Brixton Metals (TSXV: BBB / WKN A1J09P) treibt die Entwicklung seines Langis-Silberprojekts im historischen Cobalt-Camp in Ontario mit einer zweigleisigen Strategie voran. Neben dem bereits laufenden 60.000-Meter-Bohrprogramm zur Erweiterung der bekannten hochgradigen Silberzonen hat das Unternehmen eine Sonic-Bohrkampagne gestartet. Diese zielt auf die historischen Aufbereitungsrückstände (Tailings) der Jahre 1956 bis 1968 ab. Mit aktuell drei aktiven Bohrgeräten forciert Brixton somit nicht nur die klassische Exploration, sondern prüft zeitgleich kurzfristige Cashflow-Potenziale und Sanierungsmöglichkeiten.
Das neue Tailings-Programm soll die Basis für eine erste Ressourcenschätzung sowie einen Rückgewinnungsplan liefern. Historische Aufzeichnungen deuten auf ein erhebliches Restpotenzial hin: Bei früheren Aufgabengehalten von 20 bis 25 Unzen Silber pro Tonne und historischen Ausbeuten von 88 Prozent könnten in den Rückständen theoretisch noch 75 bis 95 Gramm Silber pro Tonne (2,4 bis 3,0 Unzen) verblieben sein. Da diese Werte rein konzeptionell sind, führt Brixton nun systematische Rasterbohrungen durch. Ergänzend dazu sollen repräsentative Proben aus den Tailings und den Festgesteinbohrkernen umfassend metallurgisch getestet werden, um die optimalen Parameter für die Silberrückgewinnung zu definieren.
Sollte sich die Aufbereitung der Tailings als wirtschaftlich erweisen, ergäbe sich daraus eine wertvolle, nicht verwässernde Finanzierungsquelle für die kostenintensive Exploration der tieferen Gesteinsschichten. Die Rahmenbedingungen hierfür sind vorteilhaft: Brixton Metals besitzt die vollständigen Oberflächenrechte und patentierten Claims über den Tailings-Bereichen, was mögliche Landkonflikte minimiert.

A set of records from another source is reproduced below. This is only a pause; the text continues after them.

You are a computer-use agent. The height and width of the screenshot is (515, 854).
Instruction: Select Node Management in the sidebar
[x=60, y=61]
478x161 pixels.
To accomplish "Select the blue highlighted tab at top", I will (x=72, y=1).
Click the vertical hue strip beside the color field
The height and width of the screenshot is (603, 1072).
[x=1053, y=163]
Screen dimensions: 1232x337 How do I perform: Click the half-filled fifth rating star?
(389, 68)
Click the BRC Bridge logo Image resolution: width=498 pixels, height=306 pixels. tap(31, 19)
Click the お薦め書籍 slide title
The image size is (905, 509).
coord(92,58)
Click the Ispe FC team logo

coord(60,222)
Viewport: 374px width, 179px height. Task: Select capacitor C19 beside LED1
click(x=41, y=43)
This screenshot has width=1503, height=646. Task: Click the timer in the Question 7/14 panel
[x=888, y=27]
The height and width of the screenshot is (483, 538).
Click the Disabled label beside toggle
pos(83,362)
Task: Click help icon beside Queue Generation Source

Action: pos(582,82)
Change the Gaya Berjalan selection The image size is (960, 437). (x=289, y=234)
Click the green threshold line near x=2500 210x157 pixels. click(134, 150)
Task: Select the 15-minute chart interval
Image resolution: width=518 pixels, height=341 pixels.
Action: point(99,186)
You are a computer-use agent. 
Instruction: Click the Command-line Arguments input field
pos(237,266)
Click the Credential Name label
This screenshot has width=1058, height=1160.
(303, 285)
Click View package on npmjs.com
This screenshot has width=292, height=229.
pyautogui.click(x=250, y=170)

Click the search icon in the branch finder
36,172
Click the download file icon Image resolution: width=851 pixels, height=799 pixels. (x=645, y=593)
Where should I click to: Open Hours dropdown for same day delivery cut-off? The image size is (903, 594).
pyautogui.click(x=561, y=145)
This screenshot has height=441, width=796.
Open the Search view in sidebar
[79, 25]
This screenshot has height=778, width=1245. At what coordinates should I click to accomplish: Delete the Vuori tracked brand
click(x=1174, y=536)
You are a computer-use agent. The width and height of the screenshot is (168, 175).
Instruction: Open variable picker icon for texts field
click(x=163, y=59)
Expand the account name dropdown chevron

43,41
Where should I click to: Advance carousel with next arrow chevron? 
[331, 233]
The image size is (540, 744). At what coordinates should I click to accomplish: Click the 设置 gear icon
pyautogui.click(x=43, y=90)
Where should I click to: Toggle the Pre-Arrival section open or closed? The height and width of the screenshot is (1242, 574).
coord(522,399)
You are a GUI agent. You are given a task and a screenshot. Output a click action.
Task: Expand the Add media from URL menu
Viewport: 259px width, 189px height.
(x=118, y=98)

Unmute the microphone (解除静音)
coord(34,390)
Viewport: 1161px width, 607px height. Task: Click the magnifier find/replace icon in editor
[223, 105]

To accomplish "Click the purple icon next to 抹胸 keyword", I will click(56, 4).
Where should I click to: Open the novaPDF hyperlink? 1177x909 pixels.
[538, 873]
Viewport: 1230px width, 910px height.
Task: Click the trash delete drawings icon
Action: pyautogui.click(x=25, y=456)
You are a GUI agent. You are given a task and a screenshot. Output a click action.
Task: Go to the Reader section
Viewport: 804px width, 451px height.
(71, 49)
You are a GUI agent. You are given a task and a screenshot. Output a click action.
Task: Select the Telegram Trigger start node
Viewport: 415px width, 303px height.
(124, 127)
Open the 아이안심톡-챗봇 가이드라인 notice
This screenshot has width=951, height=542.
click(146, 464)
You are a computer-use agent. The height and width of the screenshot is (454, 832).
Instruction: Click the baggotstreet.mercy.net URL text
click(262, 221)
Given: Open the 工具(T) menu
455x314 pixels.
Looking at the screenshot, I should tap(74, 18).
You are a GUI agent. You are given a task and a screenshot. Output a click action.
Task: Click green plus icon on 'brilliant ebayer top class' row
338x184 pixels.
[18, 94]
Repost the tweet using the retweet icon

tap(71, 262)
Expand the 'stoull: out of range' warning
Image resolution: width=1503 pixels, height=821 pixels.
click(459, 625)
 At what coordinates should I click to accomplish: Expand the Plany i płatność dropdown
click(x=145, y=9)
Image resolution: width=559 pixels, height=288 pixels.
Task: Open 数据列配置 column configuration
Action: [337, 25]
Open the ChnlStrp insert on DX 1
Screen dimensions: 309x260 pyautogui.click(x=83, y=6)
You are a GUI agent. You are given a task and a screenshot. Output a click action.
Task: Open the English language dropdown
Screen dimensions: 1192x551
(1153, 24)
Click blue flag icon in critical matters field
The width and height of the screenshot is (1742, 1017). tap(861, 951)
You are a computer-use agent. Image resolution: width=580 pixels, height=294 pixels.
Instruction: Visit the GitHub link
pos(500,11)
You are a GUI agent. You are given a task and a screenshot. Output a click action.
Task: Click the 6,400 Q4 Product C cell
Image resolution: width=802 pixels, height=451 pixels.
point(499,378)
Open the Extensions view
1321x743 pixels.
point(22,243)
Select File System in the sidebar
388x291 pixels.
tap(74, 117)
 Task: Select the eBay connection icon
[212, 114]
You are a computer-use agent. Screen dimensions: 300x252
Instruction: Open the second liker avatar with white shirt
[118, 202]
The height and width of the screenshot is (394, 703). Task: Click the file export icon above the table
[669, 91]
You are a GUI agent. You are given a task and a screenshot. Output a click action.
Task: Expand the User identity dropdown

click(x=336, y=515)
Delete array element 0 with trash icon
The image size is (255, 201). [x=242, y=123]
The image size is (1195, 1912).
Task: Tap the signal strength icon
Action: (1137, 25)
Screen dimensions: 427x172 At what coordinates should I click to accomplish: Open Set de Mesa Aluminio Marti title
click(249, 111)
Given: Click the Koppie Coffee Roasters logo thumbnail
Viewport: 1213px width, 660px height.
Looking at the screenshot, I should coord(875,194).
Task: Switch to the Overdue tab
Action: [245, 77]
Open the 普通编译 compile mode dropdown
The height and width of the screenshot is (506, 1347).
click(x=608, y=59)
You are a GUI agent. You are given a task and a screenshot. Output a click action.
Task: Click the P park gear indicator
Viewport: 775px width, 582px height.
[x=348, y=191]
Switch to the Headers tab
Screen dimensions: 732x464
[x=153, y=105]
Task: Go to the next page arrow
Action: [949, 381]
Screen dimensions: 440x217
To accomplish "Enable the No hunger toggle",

Zudem profitiert das Projekt von der erstklassigen Infrastruktur des etablierten Bergbaureviers, inklusive nahem Zugang zu Straßen, Strom, Bahnlinien sowie regionalen Mühlen und Raffinerien.
Parallel zur Evaluierung der Rückstände bleibt die Exploration nach hochgradiger Silbervererzung der primäre Werttreiber des Unternehmens auf Langis. Das 60.000-Meter-Bohrprogramm testet größere strukturelle Korridore und das Umfeld einer regionalen Diskordanz, an der in der Vergangenheit bereits signifikante hochgradige Silbermineralisierungen auftraten. Ziel ist es, durch Infill- und Erweiterungsbohrungen die Kontinuität der Zonen zu belegen und neue Transportwege für silberführende Fluide zu entdecken. Wie Chairman und CEO Gary R. Thompson betont, kombiniert Brixton Metals auf Langis damit die Chance auf zeitnahe Einnahmen aus historischem Material mit dem Upside-Potenzial einer kontinuierlich wachsenden Silberressource.